Mar. 2011 29

Some Pictures

Here are some pictures of cheeses I have made.   The first picture is several months old and includes a Double Gloucester (orange colored) and an Asiago (pale colored):

picture: Asiago and Double Gloucester

I made these about eight or nine months ago – before June last year anyway.  Both of these had been waxed.  Generally I like to use very little Annatto, which is a natural food color. There’s nothing wrong with Annatto.  I am just resistant to adding color unless there is a really good reason. Homogenized milk is often shockingly white and produces cheese that is surprisingly white (see my first firm cheese below). After that cheese, I started adding a few drops to make most of my cheeses look more creamy than white as a sheet.

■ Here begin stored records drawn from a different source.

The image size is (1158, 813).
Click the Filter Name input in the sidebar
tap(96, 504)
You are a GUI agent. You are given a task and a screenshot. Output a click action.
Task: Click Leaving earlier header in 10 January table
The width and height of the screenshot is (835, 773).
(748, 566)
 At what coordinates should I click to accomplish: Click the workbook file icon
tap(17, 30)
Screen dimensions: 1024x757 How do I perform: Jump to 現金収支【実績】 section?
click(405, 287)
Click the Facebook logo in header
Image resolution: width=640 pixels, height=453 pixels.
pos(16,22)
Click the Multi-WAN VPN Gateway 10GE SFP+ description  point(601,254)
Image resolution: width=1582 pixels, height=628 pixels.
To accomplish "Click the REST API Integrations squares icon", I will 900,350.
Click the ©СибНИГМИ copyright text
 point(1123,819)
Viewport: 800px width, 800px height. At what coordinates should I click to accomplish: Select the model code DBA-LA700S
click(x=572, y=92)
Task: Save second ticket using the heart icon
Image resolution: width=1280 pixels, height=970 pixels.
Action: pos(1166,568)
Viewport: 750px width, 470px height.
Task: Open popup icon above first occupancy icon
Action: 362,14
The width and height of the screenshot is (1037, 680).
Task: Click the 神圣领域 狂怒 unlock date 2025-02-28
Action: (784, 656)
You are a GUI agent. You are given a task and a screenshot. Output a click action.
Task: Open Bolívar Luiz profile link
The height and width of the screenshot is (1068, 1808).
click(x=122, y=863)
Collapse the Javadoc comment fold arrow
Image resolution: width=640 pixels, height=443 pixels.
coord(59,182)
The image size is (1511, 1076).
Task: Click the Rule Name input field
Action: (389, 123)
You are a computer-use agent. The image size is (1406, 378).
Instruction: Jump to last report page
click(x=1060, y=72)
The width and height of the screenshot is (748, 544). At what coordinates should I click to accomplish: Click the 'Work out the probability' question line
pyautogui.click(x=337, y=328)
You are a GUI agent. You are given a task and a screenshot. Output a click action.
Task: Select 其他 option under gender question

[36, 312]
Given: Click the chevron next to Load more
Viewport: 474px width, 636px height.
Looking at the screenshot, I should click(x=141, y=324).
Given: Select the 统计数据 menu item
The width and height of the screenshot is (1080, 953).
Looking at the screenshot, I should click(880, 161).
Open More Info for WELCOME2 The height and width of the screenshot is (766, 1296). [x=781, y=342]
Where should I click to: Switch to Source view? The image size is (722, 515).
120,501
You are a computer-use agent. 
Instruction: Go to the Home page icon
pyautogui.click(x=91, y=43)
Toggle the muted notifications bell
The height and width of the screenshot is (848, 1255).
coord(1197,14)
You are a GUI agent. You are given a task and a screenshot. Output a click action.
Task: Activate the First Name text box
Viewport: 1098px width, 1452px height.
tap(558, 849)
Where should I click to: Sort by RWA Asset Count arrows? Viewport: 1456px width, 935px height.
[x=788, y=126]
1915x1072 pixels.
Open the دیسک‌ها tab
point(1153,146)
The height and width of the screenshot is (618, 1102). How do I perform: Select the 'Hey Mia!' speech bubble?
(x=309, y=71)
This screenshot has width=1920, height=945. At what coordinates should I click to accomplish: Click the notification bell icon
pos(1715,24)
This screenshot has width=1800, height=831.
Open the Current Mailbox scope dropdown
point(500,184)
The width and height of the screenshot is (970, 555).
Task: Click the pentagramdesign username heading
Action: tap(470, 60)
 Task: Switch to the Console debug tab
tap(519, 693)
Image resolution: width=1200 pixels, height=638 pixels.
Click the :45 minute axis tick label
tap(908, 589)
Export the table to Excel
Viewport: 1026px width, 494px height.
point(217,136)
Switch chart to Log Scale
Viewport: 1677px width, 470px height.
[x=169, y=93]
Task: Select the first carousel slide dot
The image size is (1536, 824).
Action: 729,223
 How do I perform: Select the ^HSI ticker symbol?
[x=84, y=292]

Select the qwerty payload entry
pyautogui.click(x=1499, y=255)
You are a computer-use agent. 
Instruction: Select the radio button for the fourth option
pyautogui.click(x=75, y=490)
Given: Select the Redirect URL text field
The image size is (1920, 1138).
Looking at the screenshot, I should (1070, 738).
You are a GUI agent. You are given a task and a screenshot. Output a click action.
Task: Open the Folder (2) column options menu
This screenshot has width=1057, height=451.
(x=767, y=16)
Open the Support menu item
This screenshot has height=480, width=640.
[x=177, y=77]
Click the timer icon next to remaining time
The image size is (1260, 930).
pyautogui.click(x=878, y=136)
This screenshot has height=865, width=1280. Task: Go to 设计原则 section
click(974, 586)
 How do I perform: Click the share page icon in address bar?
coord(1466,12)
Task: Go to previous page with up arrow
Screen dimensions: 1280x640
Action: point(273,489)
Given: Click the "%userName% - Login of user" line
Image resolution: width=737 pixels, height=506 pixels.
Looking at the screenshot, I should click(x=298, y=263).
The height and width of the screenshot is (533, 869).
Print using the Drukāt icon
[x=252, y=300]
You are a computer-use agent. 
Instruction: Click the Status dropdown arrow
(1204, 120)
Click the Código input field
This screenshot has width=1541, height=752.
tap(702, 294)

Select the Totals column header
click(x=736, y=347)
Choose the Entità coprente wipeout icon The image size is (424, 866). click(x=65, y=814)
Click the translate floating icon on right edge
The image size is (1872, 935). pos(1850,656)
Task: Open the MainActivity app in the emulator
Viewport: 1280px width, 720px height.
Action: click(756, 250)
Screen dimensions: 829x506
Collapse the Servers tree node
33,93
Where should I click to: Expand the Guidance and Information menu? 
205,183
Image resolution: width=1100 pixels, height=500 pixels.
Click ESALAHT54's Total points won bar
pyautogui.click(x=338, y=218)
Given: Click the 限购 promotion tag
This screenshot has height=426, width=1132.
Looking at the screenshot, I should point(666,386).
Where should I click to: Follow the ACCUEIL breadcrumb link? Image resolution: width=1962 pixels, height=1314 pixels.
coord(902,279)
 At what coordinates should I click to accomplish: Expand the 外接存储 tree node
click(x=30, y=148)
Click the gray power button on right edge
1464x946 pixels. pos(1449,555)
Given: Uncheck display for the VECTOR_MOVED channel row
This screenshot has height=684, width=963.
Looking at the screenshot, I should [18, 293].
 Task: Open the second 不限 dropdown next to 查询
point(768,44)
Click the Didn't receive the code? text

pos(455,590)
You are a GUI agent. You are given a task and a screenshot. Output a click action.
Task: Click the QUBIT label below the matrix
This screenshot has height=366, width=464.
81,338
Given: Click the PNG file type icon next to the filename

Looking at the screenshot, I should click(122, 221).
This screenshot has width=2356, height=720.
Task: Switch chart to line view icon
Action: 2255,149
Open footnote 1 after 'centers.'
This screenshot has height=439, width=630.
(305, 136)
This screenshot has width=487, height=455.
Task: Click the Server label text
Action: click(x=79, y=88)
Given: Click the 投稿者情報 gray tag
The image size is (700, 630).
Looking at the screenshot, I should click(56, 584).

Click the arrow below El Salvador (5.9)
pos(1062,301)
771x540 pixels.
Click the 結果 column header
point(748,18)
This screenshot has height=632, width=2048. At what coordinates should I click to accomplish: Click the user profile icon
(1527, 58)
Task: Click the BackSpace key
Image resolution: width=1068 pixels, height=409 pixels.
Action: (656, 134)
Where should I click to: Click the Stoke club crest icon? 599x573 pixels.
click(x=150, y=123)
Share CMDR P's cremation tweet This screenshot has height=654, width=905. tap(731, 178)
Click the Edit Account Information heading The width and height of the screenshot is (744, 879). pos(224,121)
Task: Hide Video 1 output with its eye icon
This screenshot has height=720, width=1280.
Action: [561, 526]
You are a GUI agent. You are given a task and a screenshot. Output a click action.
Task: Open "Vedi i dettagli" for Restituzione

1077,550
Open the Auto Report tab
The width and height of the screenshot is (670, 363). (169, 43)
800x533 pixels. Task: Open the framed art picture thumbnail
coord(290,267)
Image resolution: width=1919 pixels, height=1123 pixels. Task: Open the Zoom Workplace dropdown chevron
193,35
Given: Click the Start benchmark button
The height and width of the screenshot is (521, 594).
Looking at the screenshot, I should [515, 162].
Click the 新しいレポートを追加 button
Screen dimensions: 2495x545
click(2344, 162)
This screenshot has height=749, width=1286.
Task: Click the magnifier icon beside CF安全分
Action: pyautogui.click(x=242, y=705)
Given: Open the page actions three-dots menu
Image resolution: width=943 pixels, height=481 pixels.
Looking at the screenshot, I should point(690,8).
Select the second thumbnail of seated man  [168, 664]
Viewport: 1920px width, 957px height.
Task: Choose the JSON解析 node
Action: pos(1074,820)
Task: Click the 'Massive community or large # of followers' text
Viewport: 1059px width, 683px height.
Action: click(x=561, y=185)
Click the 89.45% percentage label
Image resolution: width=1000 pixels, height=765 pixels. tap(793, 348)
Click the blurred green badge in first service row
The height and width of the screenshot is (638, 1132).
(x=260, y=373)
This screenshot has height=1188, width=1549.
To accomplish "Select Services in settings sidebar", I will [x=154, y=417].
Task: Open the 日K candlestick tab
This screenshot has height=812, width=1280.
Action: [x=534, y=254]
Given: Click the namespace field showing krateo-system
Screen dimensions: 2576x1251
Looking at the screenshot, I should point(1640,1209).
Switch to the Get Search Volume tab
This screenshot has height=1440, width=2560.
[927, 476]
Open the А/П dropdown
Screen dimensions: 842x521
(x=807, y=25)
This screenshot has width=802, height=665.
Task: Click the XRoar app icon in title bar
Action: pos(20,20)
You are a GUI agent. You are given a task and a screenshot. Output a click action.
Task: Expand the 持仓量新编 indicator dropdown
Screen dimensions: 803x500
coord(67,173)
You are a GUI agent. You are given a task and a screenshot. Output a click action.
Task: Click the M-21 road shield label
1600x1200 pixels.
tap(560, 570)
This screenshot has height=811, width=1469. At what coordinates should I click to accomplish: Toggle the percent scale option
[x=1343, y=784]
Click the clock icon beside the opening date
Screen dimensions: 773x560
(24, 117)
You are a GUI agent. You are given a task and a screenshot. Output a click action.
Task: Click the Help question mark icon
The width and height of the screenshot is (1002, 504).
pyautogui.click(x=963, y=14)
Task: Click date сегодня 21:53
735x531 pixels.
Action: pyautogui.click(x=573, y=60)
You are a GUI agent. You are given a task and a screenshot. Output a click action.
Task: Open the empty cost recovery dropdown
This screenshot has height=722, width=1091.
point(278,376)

Double Gloucester is traditionally rather orange,  so I used more Annatto than usual.  I think I used about 25 drops with three gallons of whole milk and some cream.

These are recent cheeses I have made.  The one on the left is a Cheddar and the more rounded one on the right is a Gruyere:

The one on the left (the Cheddar) has already been waxed before the picture was taken.   The Gruyere is still drying prior to waxing in this picture.   I do not have the controlled environment to do long-term aging of cheeses like Gruyere yet, so after allowing the cheese to develop a relatively dry rind I wax them.  The Gruyere was a nice cylindrical shape like the cheddar after I took it from the cheese press.  During drying the flat sides contracted more than the middle section giving the cheese a more rounded shape.

The Gruyere was made from raw milk from Lavon Farms (AKA Lucky Layla Farms).   The Cheddar was made from store-bought pasteurized milk (Oak Farms whole milk).  I used about 6 drops of Annatto on the cheddar.   I did not color the Gruyere because the rich, raw milk had such a lovely creamy color already.